Where does this leave us with regard to pseudogenes? Actually, pretty much where we were before the Gray paper came out. If you take away the hype and ignore the wishful thinking of ID supporters, the evidence still overwhelmingly supports the notion that many, likely most pseudogenes are functionless, and it does so regardless of the validity of Hirotsune’s findings. Indeed, if one assumes that evolutionary conservation of DNA sequences is a strong hallmark of potential function, then a recent study by a Swedish group shows that at best a few dozens of the thousands of pseudogenes in the human and mouse genomes are under sufficient selective pressure to be highly conserved between the two lineages, suggesting they may be functional . Still, there is ample room for potential interesting mechanisms by which pseudogenes can on occasion be recruited into regulatory and structural functions.
There is, of course, also an important lesson about science here: Hirotsune’s provocative, out-of-the-mainstream findings were not rejected on principle, but were given wide exposure, embraced by some as explanatory of certain processes, put to the test by others, and invalidated. Of course, this will apply to Gray’s data as well – it is now up to Hirotsune and his supporters to test the new findings and explain them away, or accept them.
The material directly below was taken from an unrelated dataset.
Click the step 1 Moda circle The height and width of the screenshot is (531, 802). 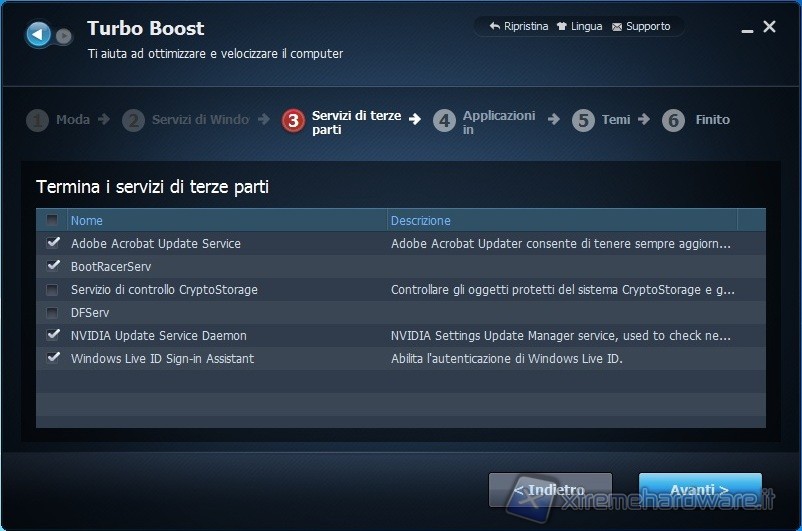coord(38,121)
Stay tuned.
Acknowledgements Thanks to Ian, Nick, Douglas, Reed, Dunk Erik and the rest of the PT crew for useful comments and suggestions.
REFERENCES 1. Hirotsune S, Yoshida N, Chen A, Garrett L, Sugiyama F, Takahashi S, Yagami K, Wynshaw-Boris A, Yoshiki A. An expressed pseudogene regulates the messenger-RNA stability of its homologous coding gene. Nature. 2003 423:91-6.
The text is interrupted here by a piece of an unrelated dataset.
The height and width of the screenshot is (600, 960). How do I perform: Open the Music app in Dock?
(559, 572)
2. Gray TA, Wilson A, Fortin PJ, Nicholls RD. The putatively functional Mkrn1-p1 pseudogene is neither expressed nor imprinted, nor does it regulate its source gene in trans. Proc Natl Acad Sci USA. 2006 Aug 1; [Epub ahead of print]
3. D’Errico I, Gadaleta G, Saccone C. Pseudogenes in metazoa: origin and features. Brief Funct Genomic Proteomic. 2004 3:157-67.
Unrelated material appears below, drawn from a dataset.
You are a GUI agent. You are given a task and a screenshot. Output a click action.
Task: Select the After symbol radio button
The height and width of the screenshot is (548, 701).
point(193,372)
4. Balakirev ES, Ayala FJ. Pseudogenes: are they “junk” or functional DNA? Annu Rev Genet. 2003;37:123-51.
5. Zhang Z, Gerstein M. Large-scale analysis of pseudogenes in the human genome. Curr Opin Genet Dev. 2004 14:328-35.
6. Podlaha O, Zhang J. Nonneutral evolution of the transcribed pseudogene Makorin1-p1 in mice. Mol Biol Evol. 2004 21:2202-9.
7. Kaneko S, Aki I, Tsuda K, Mekada K, Moriwaki K, Takahata N, Satta Y. Origin and evolution of processed pseudogenes that stabilize functional Makorin1 mRNAs in mice, primates and other mammals. Genetics. 2006 172:2421-9.
8. Svensson O, Arvestad L, Lagergren J. Genome-wide survey for biologically functional pseudogenes. PLoS Comput Biol. 2006 2:e46.